VCU 73, LBSU 67. Or, I Bought The Same Wine, And It Tasted Differently…
Kaizen is a Japanese term for improvement, change for the better, or good change. It refers to the philosophy or practices that focus on continuous improvement. The key to kaizen is to "Go to Gemba," or, go to the hardwood.
The coaching staff observed what they saw on the hardwood after FSU and put into place its basketball Gemba:
1. Assess the action, looking for things that needs to be improved.
2. Plan and design a new way.
3. Implement that change.
4. Evaluate that change.
5. Start over from step one.
There steps are valuable to a team over the course of a basketball season, but especially valuable in a tournament setting with quick turnaround. The belief is that success comes though cans, not can'ts. And that's exactly how the victory over a very game LBSU team played out.
VCU changed its mental approach and stuck with its process. The Rams continued to press forward despite a game effort from LBSUs Mike Caffey. It was a minor tweak, and every bit of it was located above the shoulders, but it mattered.
It's precisely how defense set up offense and the 13-0 burst that turned an eight-point deficit into a five-point lead midway through the second half. VCU forced LBSU to take more difficult shots that earlier in the half and turned them over just enough to open up the offensive attack on the basket.
It also showed that havoc isn't all about turnovers. It's about slowing the opponent in any number of ways.
"Our guys battled. They did everything we asked them to do gameplan-wise," said LBSU coach Dan Monson. "But unfortunately fatigue became a factor."
And once fatigue became a factor VCU was able to get easier shots against the zone and make stops late.
Juvonte Reddic arrived in ill humor this evening, blocking shots and dropping shot jumpers at will. Rob Brandenberg hit four threes and displayed that Brandenberg Scowl. He played like a senior leader. Briante Weber assumed full control of the offense, and Mo Alie Cox continued to impress early in his career.

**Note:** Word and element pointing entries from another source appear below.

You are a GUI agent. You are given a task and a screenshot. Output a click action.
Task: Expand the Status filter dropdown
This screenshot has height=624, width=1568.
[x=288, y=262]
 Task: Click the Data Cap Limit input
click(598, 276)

It was a team victory and reminiscent of the way good VCU teams stack up good wins. Most importantly it was the kind of bounce back you wanted to see. The game was far closer and in far more jeopardy than aybody woud've liked, and that's credit to Long Beach State, but you had to like the way the game played out.

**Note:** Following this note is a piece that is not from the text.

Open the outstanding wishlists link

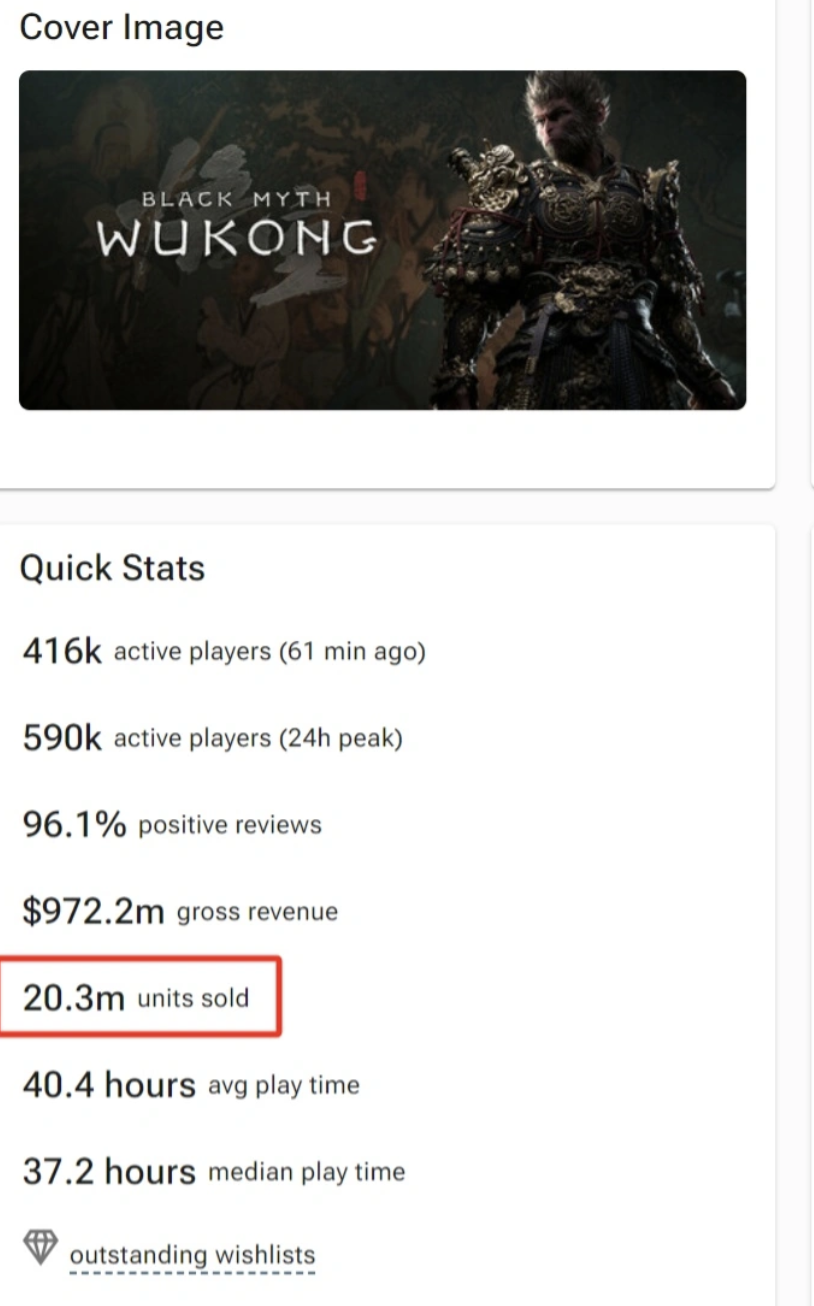pos(192,1254)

So this was a game that was a step forward for the team as they get their footing. And just as it's a step forward you can bet the caching staff is already deep nto Step Five: start over at step one.
That is the process Shaka Smart continues to talk about, and it plays out one step at a time. We tried to skip steps and that's how Flroida State happened. This was the lesson. When the VCU basketball team trailed by eight in the second half tonight, they could've fallen into that habit that showed its ugly head just 24 hours earlier–they could've tried to skip steps, play for themselves, and dug a deeper hole.
The other team is trying to win, too. They will succeed and many times build a lead. Lesser teams get selfish or fold.
VCU did not, and that's the takeaway from this game. Trailing by eight, they honored the process. They stuck with it. The game turned in that 13-0 run, and it would never have occurred if they didn't take a step forward mentally. That's what good basketbal teams do.